For my own part, I know of no more glorious career than that which now offers itself to the enlightened Romanists. In renouncing the Papal jurisdiction, they would, no doubt, be stigmatized as heretics by the Court of Rome; but they would be hailed with the warmest approbation by the Church of England;-their age would be quoted as a new era of happiness for Ireland, second only in importance to that of the Reformation; and their names, like those of our Reformers, would descend with blessings to the latest posterity, as the disinterested emancipators of their country, and as the true conciliators of her unhappy differences.

Expergiscimini itaque, viri eruditi, et quod ratio postulat, nec refragatur religio, strenuè agite. Hoc bonorum subditorum erga regem suum officium, Christianorum erga Episcopos suos, heu! nimium extraneorum tyrannide oppressos, pietas exigit, flagitat, requirit.

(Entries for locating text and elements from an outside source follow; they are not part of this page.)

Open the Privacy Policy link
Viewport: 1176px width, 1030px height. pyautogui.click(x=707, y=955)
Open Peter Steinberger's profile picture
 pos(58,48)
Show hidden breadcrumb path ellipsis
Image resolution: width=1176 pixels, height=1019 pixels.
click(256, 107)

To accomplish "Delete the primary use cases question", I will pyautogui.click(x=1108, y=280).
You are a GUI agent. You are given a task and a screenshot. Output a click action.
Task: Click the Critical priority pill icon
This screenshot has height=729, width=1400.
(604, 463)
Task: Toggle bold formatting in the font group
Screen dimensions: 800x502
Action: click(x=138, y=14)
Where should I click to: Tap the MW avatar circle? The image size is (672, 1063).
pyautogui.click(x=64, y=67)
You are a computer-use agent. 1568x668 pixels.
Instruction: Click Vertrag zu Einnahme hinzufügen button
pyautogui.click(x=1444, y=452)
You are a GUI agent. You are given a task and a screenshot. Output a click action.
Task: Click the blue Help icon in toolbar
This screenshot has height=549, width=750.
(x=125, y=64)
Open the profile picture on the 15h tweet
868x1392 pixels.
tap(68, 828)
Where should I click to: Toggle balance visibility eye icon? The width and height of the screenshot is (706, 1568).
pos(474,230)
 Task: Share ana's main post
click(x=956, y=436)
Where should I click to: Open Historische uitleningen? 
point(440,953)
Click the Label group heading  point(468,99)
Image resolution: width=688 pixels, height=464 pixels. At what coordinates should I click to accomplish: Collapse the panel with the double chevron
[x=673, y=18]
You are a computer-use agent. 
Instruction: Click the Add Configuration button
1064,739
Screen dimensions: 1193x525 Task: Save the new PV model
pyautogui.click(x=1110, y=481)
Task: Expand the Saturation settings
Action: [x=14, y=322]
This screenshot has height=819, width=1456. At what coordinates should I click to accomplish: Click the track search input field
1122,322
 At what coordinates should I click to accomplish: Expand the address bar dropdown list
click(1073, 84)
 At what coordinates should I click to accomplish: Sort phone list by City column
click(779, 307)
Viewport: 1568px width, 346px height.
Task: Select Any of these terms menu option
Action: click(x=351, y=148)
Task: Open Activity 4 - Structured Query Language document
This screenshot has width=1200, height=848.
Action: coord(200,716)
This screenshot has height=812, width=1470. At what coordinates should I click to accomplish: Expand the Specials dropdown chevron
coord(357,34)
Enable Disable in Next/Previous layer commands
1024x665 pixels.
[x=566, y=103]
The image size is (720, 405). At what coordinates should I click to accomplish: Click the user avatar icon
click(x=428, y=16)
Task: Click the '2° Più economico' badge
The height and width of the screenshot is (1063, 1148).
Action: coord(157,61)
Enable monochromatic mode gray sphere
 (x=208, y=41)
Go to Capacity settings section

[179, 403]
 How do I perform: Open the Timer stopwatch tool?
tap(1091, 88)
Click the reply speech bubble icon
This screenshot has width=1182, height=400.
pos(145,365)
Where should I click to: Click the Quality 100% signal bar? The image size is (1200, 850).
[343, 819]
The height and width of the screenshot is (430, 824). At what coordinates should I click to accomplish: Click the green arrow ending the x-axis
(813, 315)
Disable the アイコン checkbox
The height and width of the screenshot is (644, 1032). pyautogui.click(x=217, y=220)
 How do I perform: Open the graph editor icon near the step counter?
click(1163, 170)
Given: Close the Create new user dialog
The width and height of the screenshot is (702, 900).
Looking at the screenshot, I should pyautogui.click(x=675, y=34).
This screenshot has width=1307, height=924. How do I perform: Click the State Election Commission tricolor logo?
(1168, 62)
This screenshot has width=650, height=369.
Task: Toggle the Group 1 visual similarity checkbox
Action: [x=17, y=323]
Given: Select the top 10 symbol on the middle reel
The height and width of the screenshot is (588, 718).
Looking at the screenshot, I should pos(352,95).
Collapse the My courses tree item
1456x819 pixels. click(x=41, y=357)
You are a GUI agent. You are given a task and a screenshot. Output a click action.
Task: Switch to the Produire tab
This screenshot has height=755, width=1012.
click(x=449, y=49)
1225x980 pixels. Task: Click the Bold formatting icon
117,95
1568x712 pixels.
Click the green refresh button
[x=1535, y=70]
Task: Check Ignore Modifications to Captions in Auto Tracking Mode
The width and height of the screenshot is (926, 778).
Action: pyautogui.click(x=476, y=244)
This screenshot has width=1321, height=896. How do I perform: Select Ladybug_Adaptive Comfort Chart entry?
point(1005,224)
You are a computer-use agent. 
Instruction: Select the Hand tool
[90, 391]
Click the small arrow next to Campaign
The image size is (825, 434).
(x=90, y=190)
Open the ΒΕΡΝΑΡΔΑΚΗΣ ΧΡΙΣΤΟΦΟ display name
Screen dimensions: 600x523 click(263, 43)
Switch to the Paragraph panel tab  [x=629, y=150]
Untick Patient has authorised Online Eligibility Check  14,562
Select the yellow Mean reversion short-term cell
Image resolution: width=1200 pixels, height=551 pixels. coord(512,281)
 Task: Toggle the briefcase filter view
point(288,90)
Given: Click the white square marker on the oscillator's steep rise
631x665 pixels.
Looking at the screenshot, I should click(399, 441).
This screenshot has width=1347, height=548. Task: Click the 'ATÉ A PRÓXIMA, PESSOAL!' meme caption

Excutite tandem jugum istud, quod nec patres vestri nec vos ferre potuistis. Hic ad Reformationem non prætensam, sed veram, sed justam, sed necessariam, Ecclesiæ nostræ primus fuit gradus:........En nobis promptum ac paratum exemplum, quod sequi vobis gloriosum, nec minus posteris vestris utile fuerit!.... ............. In hoc pacis fundamento, si inter nos semel conveniatur, in cæteris aut idem sentiemus omnes, aut facile alii aliis dissentiendi libertatem, absque pacis jactura, concedemus." Archbishop Wake's Correspond. in Appendix to vol. 6. of Mosheim's Eccl. Hist.